YOGYAKARTA, KOMPAS.com — Perombakan kabinet sebaiknya tidak dilakukan karena dorongan kepentingan politik semata, tetapi betul-betul dipertimbangkan berdasarkan obyektivitas penilaian kinerja kementerian. Demikian kata seorang pengamat.
“Dasar politik untuk melakukan reshuffle memang kita tidak bisa menutup mata, tetapi kalau pertimbangannya hanya itu, dikhawatirkan justru akan memunculkan problem, bukan solusi,” kata pengamat politik dari Universitas Gadjah Mada (UGM), Yogyakarta, Mada Sukmajati, di Yogyakarta, Senin (13/4/2015).

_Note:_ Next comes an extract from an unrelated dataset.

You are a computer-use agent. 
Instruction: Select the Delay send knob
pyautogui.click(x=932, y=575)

Menurut Mada, dorongan beberapa kalangan, termasuk Partai Demokrasi Indonesia Perjuangan (PDI-P), agar Presiden Joko Widodo melakukan evaluasi memang patut dipertimbangkan. Namun, indikator yang digunakan seharusnya bukan hanya berbasis pada kepentingan politik semata.

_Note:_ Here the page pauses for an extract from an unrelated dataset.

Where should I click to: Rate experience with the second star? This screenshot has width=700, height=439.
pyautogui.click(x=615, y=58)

Seharusnya, ia mengatakan, dorongan evaluasi itu dapat disertai dengan penyertaan rapor masing-masing menteri selama enam bulan bertugas.
“Jadi, ada baiknya kalau usul evaluasi juga sembari menyodorkan rapor merah atau biru para menteri,” kata dia.
Dengan begitu, masyarakat akan memperoleh gambaran mengenai urgensi dari perombakan tersebut. Perombakan juga tidak boleh sampai dianggap sebagai upaya untuk memperkuat Koalisi Indonesia Hebat (KIH) saja.
Selain itu, dia mengatakan, mekanisme evaluasi kinerja atau perombakan kabinet yang obyektif juga perlu dipastikan sebab Unit Kerja Presiden Bidang Pengawasan dan Pengendalian Pembagunan (UKP4) yang selama pemerintahan sebelumnya bertindak sebagai evaluator independen sudah dihapuskan.
“Jadi, kalau ada evaluasi kinerja kementerian itu kemudian siapa yang melakukan evaluasi? Ini kan kaitannya dengan standar obyektif penilaian kinerja,” kata dia.